Your task -> All of the data that follows is to be printed exactly, without pictures.

[Stored data entries]
┌──
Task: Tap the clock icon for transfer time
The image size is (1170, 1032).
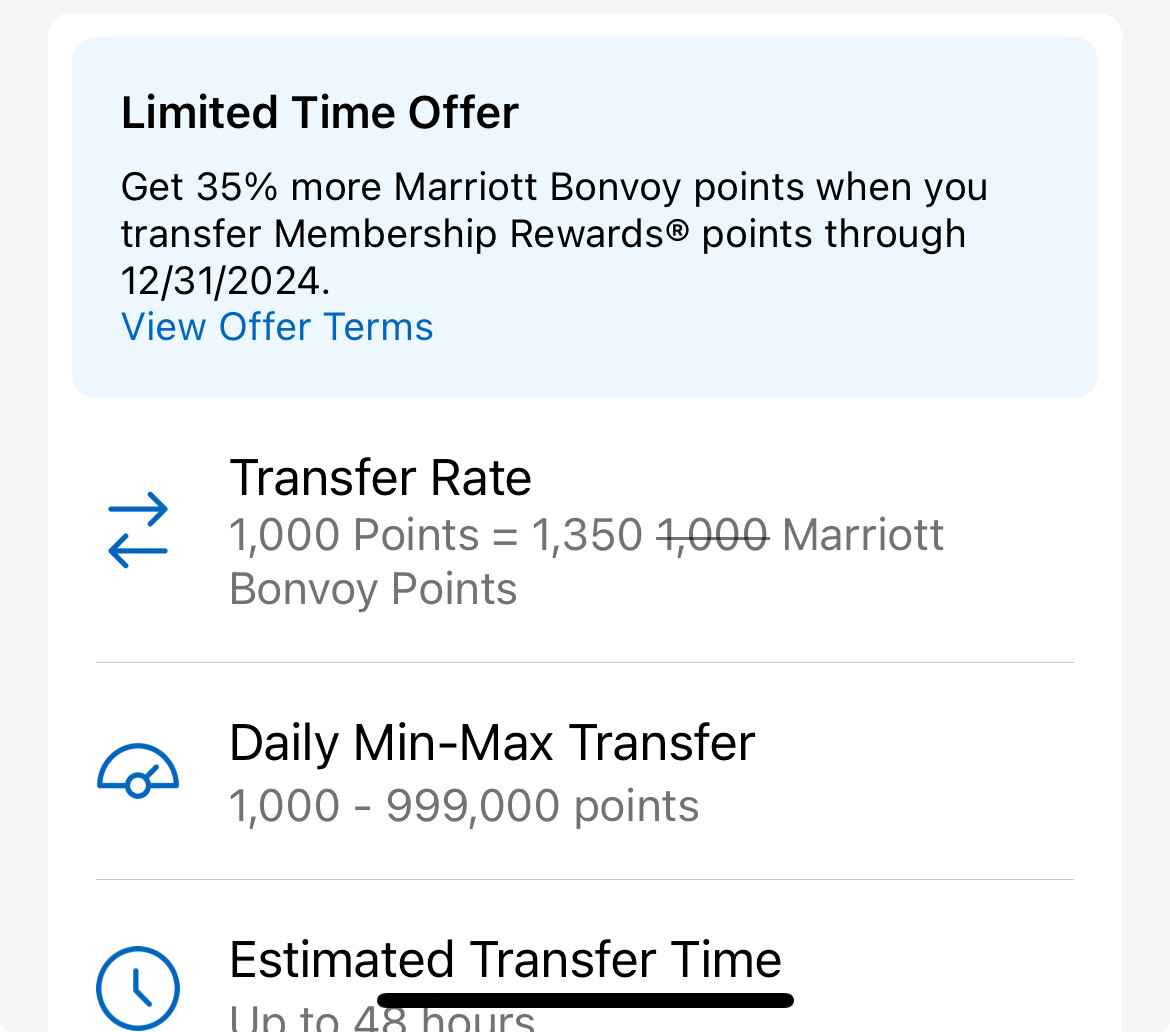Action: click(x=138, y=988)
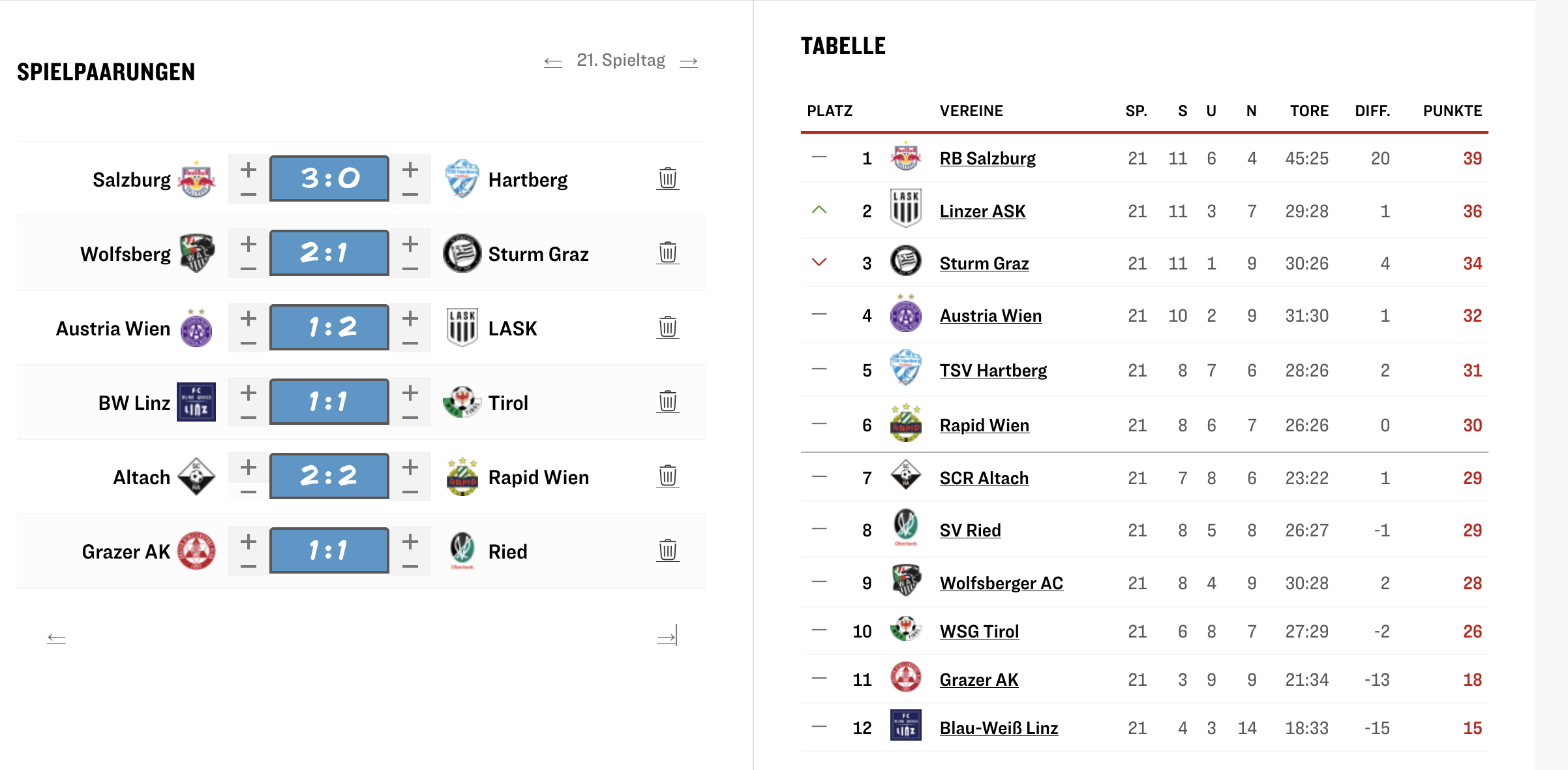
Task: Add a goal for Sturm Graz
Action: [410, 244]
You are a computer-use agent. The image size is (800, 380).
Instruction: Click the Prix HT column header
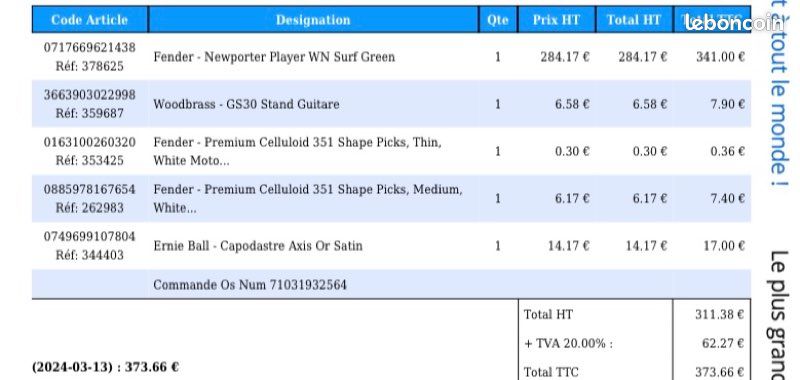click(557, 20)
└──
Exercise solution ->
Task: Tap the clock icon for transfer time
The image size is (1170, 1032).
Action: click(x=138, y=988)
Task: Add a goal for Sturm Graz
Action: [410, 244]
You are a computer-use agent. The image size is (800, 380).
Instruction: Click the Prix HT column header
click(557, 20)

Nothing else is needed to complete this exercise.